On Saturday, the town congregated at Guayanilla's main church for Lopez's funeral mass. The modest temple's many statues, which Lopez once tended as an altar boy, were covered in dark purple cloth, as is traditional in Catholic churches during the weeks leading to Easter. Lopez's widow, ex-wife, and three children sat on the front pew, dressed all in black despite the harsh midday sun, surrounded by the bodyguards assigned to them by the government.

At the church, Guayanilla Mayor Edgardo Arlequin-Velez read a short statement by Lopez's father.

"In this tragedy we have all been victims, including my son," the statement read. "We are completely certain that my son could not have been in his right mind, because he was not like this. We are certain that his medical treatment and the deaths of his mother and grandfather worsened the pre-existing condition he acquired because of his experiences as a soldier."

After the service, Lopez's family brought his body to Getsemani Memorial Park, a cemetery perched over the rolling hills of Sabana Grande, just a few miles from the site where American soldiers first landed on the island during the invasion of 1898.

Puerto Rican members of the American Legion, mostly veterans from Korea and Vietnam, carried Lopez's casket from the funeral car to the grave. As is customary in military funerals, they handed the flag that had covered the casket to Lopez's father. The gesture was not endorsed by the U.S. Army, which does not grant military honors to soldiers who commit crimes.

Asked about the flag presentation, a Vietnam-era veteran from San Juan who gave his name only as Santiago, said that he and other retired soldiers had come to Guayanilla to offer their support to the family and protest the Army's treatment of Lopez.

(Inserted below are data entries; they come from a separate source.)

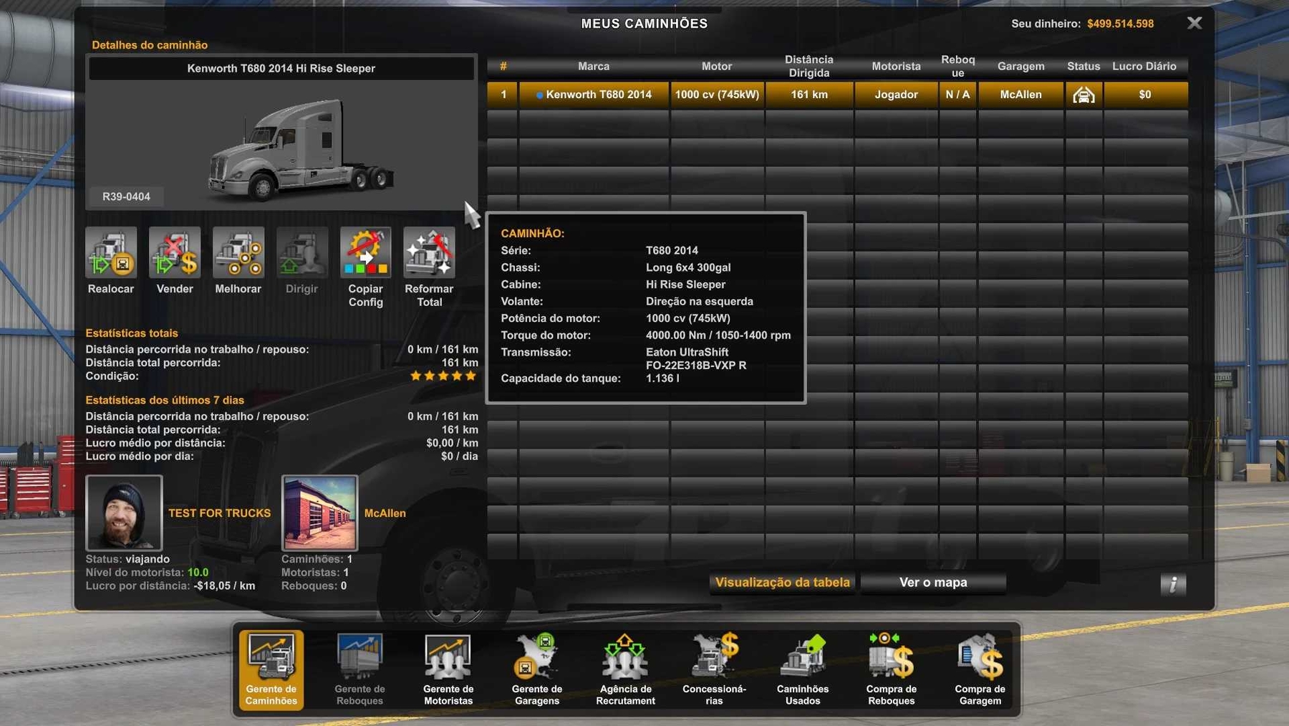The height and width of the screenshot is (726, 1289).
Task: Sort trucks by Marca column header
Action: (x=594, y=66)
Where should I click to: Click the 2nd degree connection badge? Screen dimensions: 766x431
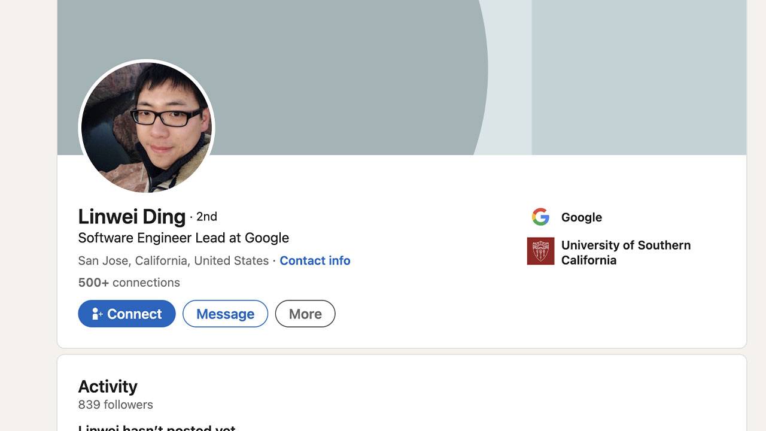(x=206, y=217)
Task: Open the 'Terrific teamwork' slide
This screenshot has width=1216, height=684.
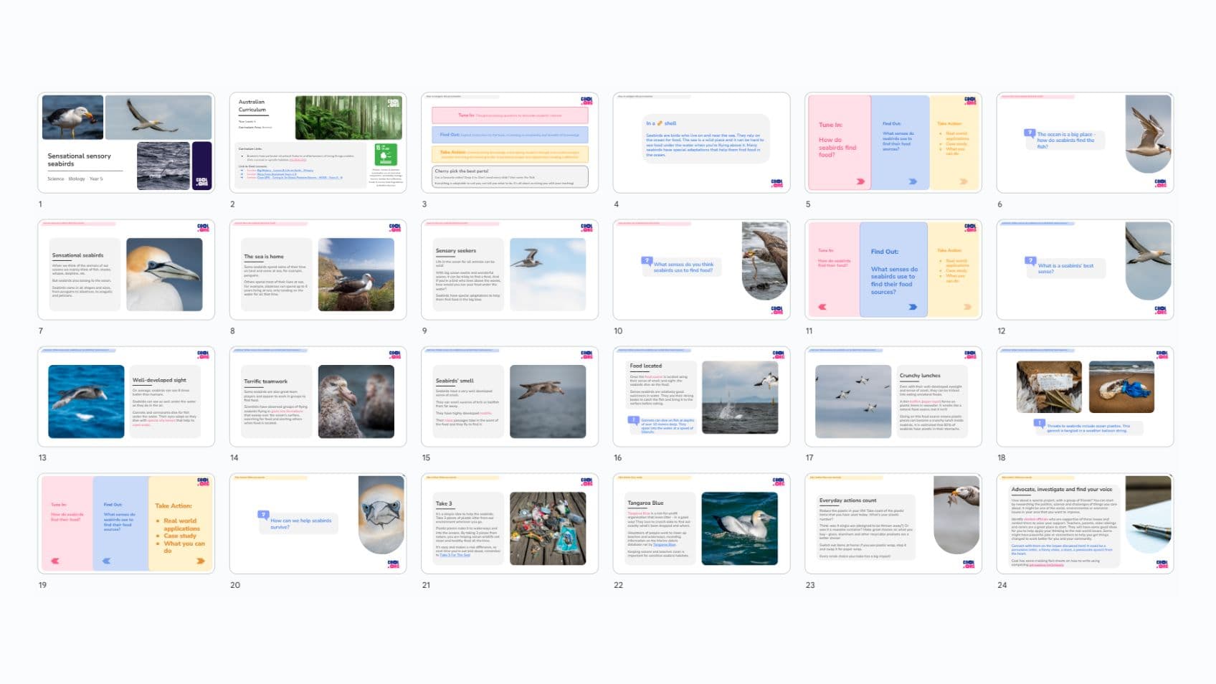Action: 318,396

"He is not a criminal, he is another victim," Santiago told BuzzFeed. "He was mentally ill and did not get the treatment he needed. The boys who are coming back from Iraq, from Afghanistan, they come back with a lot of pain. We had the same thing in Vietnam, and we have been fighting for years to get the treatment we need."

Another veteran, Sergio Morales, made a speech echoing Santiago's sentiments.

"We are proud of him," he said of Lopez. "We know what it's like to be at war. We know the suffering of his family. For us, he is a veteran. We will fight so that his family receives the benefits they deserve."

When the time came to bury Lopez, Blasini and other former members of Guayanilla's marching band formed a drum line and sounded a martial air.

It was the first time they had played together in 15 years. As the casket was lowered, the beat of the drums echoed on the hills.